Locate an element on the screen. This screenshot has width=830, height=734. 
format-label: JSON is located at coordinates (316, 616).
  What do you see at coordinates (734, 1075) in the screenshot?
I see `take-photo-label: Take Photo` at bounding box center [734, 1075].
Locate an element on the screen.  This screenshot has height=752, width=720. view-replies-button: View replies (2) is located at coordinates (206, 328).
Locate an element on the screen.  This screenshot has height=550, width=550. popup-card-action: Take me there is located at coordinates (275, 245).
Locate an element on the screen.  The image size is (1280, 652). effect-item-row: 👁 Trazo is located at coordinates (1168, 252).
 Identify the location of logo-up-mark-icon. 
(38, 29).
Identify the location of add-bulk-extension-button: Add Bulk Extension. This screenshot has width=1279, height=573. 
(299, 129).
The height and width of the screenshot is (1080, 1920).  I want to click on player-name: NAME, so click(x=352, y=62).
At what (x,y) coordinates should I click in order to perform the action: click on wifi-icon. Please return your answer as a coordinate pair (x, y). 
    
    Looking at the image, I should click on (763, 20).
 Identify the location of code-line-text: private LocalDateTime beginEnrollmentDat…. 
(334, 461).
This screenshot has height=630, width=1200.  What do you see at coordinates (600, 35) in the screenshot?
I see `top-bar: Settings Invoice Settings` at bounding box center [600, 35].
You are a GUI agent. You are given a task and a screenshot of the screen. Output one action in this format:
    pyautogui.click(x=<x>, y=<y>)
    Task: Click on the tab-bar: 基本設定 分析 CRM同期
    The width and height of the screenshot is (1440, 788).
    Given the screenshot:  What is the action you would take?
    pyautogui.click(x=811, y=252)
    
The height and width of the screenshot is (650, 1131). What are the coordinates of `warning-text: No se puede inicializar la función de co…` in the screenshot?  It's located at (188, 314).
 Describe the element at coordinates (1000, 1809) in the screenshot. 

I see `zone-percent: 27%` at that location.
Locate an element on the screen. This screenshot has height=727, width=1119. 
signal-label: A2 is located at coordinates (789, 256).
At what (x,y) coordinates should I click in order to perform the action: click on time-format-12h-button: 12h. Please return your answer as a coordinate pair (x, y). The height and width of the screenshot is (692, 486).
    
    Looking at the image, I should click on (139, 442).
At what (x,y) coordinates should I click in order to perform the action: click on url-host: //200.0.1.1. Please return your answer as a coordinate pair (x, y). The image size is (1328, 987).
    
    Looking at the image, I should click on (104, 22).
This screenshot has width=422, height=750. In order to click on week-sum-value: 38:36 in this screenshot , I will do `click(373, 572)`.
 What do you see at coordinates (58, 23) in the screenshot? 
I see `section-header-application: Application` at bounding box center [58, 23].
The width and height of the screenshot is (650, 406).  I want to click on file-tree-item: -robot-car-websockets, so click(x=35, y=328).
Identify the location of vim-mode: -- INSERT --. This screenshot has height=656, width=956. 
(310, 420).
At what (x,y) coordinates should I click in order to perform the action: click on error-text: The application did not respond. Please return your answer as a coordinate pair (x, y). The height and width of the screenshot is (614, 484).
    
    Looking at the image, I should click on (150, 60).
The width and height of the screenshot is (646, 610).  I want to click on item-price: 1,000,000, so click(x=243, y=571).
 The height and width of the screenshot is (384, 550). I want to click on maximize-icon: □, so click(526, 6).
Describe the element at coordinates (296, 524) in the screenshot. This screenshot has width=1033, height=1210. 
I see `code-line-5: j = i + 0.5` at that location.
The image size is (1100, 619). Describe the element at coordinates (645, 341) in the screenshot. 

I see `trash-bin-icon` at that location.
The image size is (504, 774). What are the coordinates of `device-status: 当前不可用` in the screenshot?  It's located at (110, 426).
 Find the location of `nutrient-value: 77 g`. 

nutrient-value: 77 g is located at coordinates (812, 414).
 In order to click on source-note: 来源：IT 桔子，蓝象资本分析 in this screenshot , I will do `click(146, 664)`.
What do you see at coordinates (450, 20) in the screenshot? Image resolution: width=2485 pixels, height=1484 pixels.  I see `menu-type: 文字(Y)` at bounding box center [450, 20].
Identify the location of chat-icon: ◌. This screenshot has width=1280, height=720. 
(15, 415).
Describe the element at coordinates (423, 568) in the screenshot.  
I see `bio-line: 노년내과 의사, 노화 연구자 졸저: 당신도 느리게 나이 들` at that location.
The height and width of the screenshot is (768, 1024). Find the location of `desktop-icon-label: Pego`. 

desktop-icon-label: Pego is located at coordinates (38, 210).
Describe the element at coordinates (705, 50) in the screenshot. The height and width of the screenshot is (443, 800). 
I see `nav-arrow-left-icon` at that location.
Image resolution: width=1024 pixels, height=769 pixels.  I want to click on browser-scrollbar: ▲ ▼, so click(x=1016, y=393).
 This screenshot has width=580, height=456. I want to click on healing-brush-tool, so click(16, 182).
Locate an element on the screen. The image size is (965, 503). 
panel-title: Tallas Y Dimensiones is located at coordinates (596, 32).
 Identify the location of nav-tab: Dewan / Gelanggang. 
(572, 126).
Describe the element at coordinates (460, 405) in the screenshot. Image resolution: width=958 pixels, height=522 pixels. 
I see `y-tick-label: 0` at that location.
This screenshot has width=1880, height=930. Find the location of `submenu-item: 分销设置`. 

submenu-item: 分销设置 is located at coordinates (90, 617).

◆ ◆ ◆ ◆

TASK TO COMPLETE: Copy the entries from the line with "This screenshot has height=630, width=1200." up to and including the line with "center [58, 23].", substituting "coordinate tuple" for "coordinate pair" and leaving everything else unchanged.

SOLUTION TO THE EXERCISE:
This screenshot has height=630, width=1200.  What do you see at coordinates (600, 35) in the screenshot?
I see `top-bar: Settings Invoice Settings` at bounding box center [600, 35].
You are a GUI agent. You are given a task and a screenshot of the screen. Output one action in this format:
    pyautogui.click(x=<x>, y=<y>)
    Task: Click on the tab-bar: 基本設定 分析 CRM同期
    The width and height of the screenshot is (1440, 788).
    Given the screenshot:  What is the action you would take?
    pyautogui.click(x=811, y=252)
    
The height and width of the screenshot is (650, 1131). What are the coordinates of `warning-text: No se puede inicializar la función de co…` in the screenshot?  It's located at (188, 314).
 Describe the element at coordinates (1000, 1809) in the screenshot. 

I see `zone-percent: 27%` at that location.
Locate an element on the screen. This screenshot has height=727, width=1119. 
signal-label: A2 is located at coordinates (789, 256).
At what (x,y) coordinates should I click in order to perform the action: click on time-format-12h-button: 12h. Please return your answer as a coordinate tuple (x, y). The height and width of the screenshot is (692, 486).
    
    Looking at the image, I should click on (139, 442).
At what (x,y) coordinates should I click in order to perform the action: click on url-host: //200.0.1.1. Please return your answer as a coordinate tuple (x, y). The image size is (1328, 987).
    
    Looking at the image, I should click on (104, 22).
This screenshot has width=422, height=750. In order to click on week-sum-value: 38:36 in this screenshot , I will do `click(373, 572)`.
 What do you see at coordinates (58, 23) in the screenshot? 
I see `section-header-application: Application` at bounding box center [58, 23].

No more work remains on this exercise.